The Starship Enterprise is now three years into its five-year mission, and Captain James T. Kirk (Chris Pine) is getting cabin fever. "Things are feeling a little episodic," he laments to Dr. "Bones" McCoy (Karl Urban) over a glass of purloined alien sherry as he reflects on how he's now one year older than the age at which his father, an esteemed Starfleet officer, was killed in action. It's all too heavy for this restless maverick, and so Kirk privately decides it's time to step away from the Enterprise and leave Spock (Zachary Quinto) to command the crew: Uhura (Zoe Saldana), Scotty (Simon Pegg), Sulu (John Cho), Chekov (Anton Yelchin), and all of the other ensigns of Starfleet. He wants to have a talk with Spock right after the ship refreshes its provisions at the space station of Yorktown, but a distress call from an alien ship marooned on a hostile planet interrupts his plans.
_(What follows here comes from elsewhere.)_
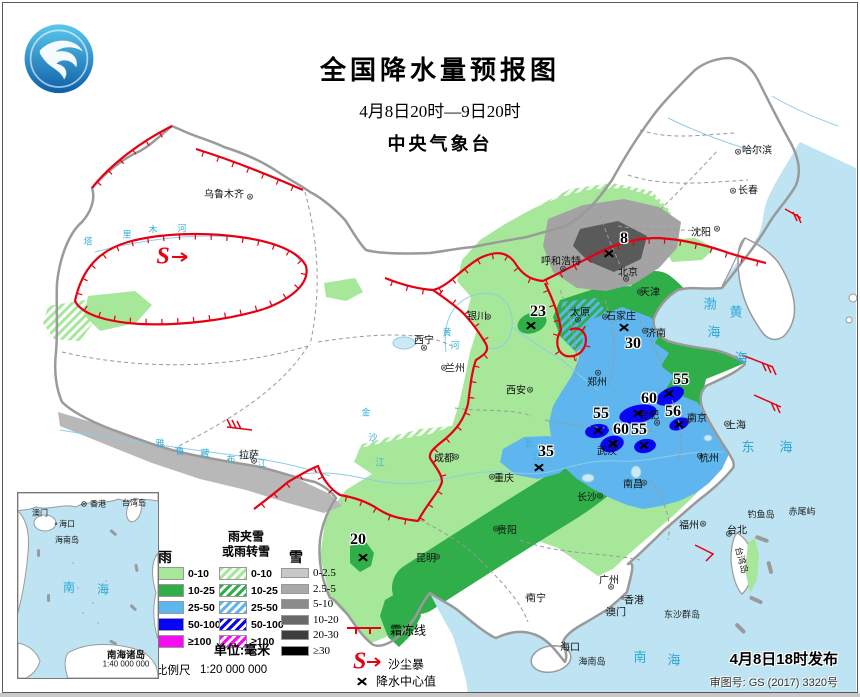 The height and width of the screenshot is (697, 860). I want to click on taiwan-rain-strip, so click(752, 566).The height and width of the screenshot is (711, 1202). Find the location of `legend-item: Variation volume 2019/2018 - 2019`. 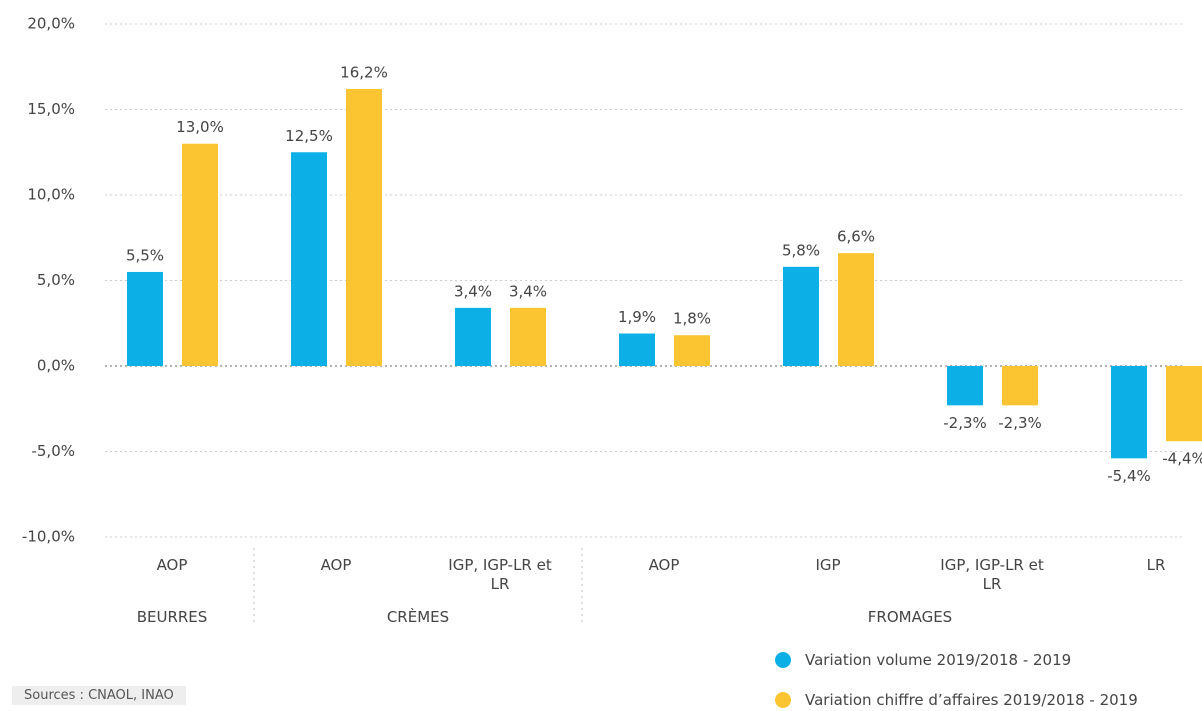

The Enterprise must travel through a signal-jamming nebula to rescue that lost crew, and it's there that the vulnerable ship is attacked by a swarm of kamikaze drones that punch holes in its hull and send it plummeting to the planet below. The assault is the work of Krall (Idris Elba), a swollen-headed reptile in search of a weapon stashed onboard the Enterprise. Now, the crew must escape from his clutches with the help of native Jaylah (Sofia Boutella), a white-haired alien whose facial markings suggest Darth Maul working a second career at Sephora.
Star Trek Beyond director Justin Lin also helmed four of the seven (thus far) Fast and the Furious films, and this equally, needlessly frenetic picture could be retitled "Fast and Furious and Loud and Expensive." Siphoning out the fistfights and exploding spaceships from its two-hour running time would leave about 30 minutes of plot, a sign that this story is essentially an overcomplicated TV episode rather than a movie. The clumsy alien makeup looks more suited for the small screen anyway, and the CGI creatures seem strangely puffy, as if they were inflated like a water balloon. The performances are acceptable, with Zachary Quinto's subtle take on Spock well at the head of the pack, but all of the charismatic menace that Idris Elba demonstrated as the heavy in Beasts of No Nation has disappeared underneath makeup that makes his head look like a budding cactus. Why hire such a compelling actor for this role if all he's going to do is glower and sulk under latex?
When the original Star Trek TV series premiered in 1966, Hollywood was on the verge of collapsing under the weight of bloated, overbudgeted spectacles like Doctor Dolittle and Hello, Dolly! It took a younger generation of directors to cut through the grease and create American New Wave masterpieces like Bonnie and Clyde and The Godfather, because the studios couldn't imagine moviemaking being done any other way. Nowadays, U.S. cinema is in the second decade of an absurd glut of superhero flicks, space operas, and recycled -- excuse me, "rebooted" -- franchises, cranked out due to the fact that they consistently make money. Star Trek Beyond's exorbitant budget is being bankrolled in part by Chinese investors Alibaba Pictures and Huahua Film & Media Culture, and one can't help but wonder if the character development, social commentary, and philosophical discussions that made this series the subject of intense fandom were intentionally sacrificed so Kirk & co. would be more palatable to foreign audiences. Star Trek has typically been about the excitement of what's to come, but if this is the future of American movies, who needs it?